Pantallas por edades: una propuesta más realista que la prohibición total
Prohibir las pantallas por completo es hoy casi impracticable en la mayoría de las casas. Más útil que prohibir es saber cuánto, qué y cómo se ve.
Referencias por edad (la zona en la que coinciden las principales recomendaciones pediátricas)
- 0-18 meses: salvo videollamadas, mejor sin pantallas. A esta edad el aprendizaje depende casi por completo de la interacción con personas reales; del contenido «educativo» de una pantalla un bebé no se lleva nada
- 18-24 meses: si se introduce, elige contenido de calidad y míralo siempre con él, comentando lo que pasa
- 2-5 años: máximo una hora diaria de programas de calidad, y cuanto menos, mejor
- A cualquier edad: nada de pantallas la hora previa a dormir, sin pantallas en el dormitorio y sin pantallas durante las comidas
Tres cosas que importan más que los minutos
1. La diferencia de calidad entre contenidos es enorme. Los programas de ritmo pausado, con tono conversacional y una narrativa clara (los que hacen preguntas, la animación lenta) son muchísimo mejores que el flujo de vídeos cortos con cortes rápidos y estímulos intensos. Un criterio práctico: al terminar, ¿el niño puede contar o imitar algo de lo que ha visto?

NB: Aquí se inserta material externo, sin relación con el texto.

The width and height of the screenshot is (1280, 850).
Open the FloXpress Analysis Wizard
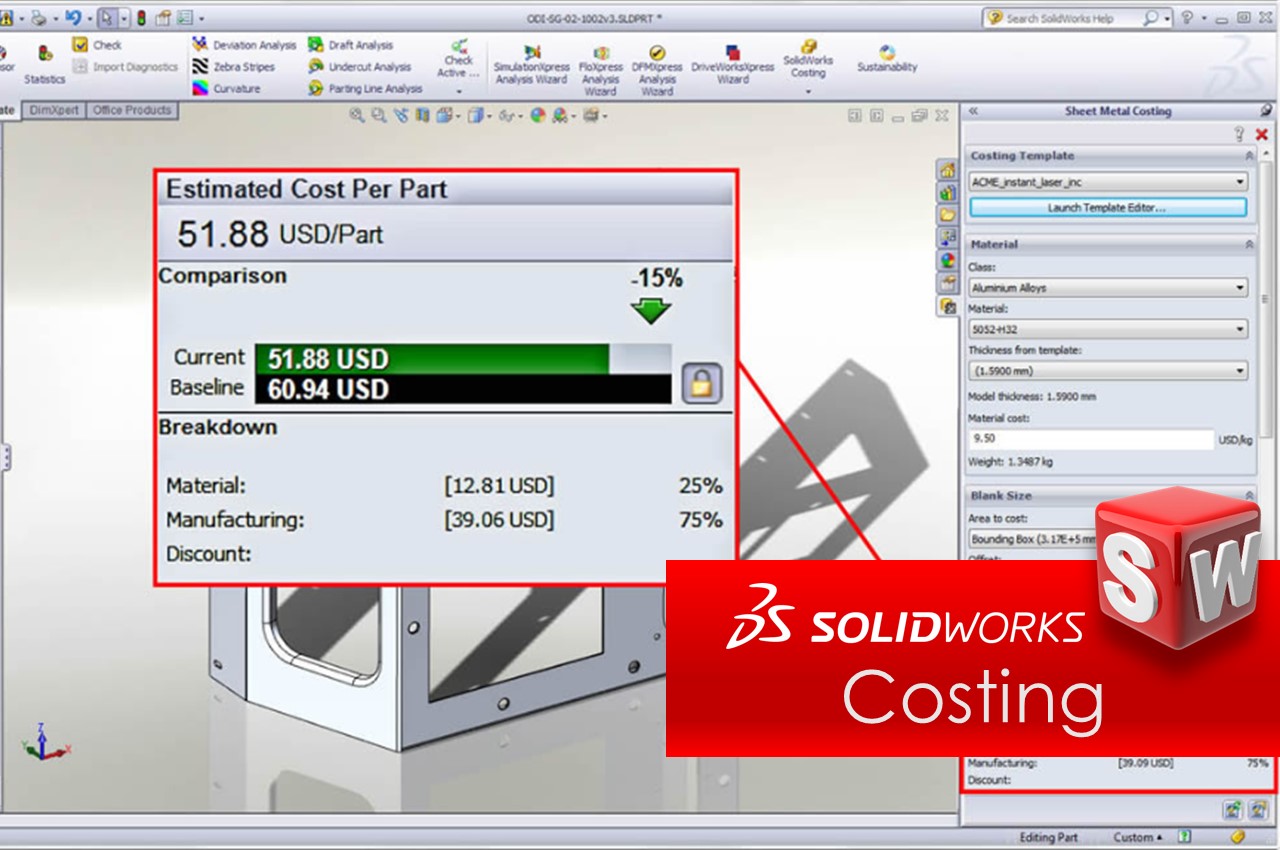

2. Ver juntos vale más que ver solo. Mirarlo con él y conectar el contenido con la vida real («¿ves?, esa es la excavadora que vimos ayer») es lo que puede dar valor de aprendizaje a una pantalla. Usar la tablet de canguro es otra cosa: hacerlo de vez en cuando no merece culpa, pero que no se convierta en el modo por defecto.

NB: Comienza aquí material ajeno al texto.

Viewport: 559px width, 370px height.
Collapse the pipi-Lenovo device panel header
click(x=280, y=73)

3. Qué está desplazando la pantalla. El verdadero coste de las pantallas es el coste de oportunidad: el sueño, el aire libre, la conversación y el juego libre que quedan fuera. Si esas cuatro cosas están cubiertas, una dosis moderada de pantalla no da tanto miedo; si no lo están, empieza por cubrirlas.
Reglas prácticas que funcionan
- Define «momentos sin pantalla» (comidas, antes de dormir) y «espacios sin pantalla» (el dormitorio), y que valgan para toda la familia — también para los adultos
- Di «hasta que acabe este capítulo» en vez de «20 minutos»: terminar por unidades narrativas genera muchos menos conflictos
- Desactiva la reproducción automática: corta físicamente el bucle infinito del «uno más»
- Tu propio uso del móvil es el ejemplo más potente: los niños aprenden de lo que haces, no de lo que dices
Una línea roja
No uses la pantalla como herramienta por defecto para calmar emociones. Si cada rabieta se apaga con la tablet, el niño pierde la oportunidad de practicar la autorregulación, que es justamente uno de los aprendizajes más importantes de esta etapa.
Los intervalos recomendados se basan en el consenso de las principales sociedades pediátricas. Cada familia tiene su realidad: acertar en la dirección importa más que la exactitud de la cifra.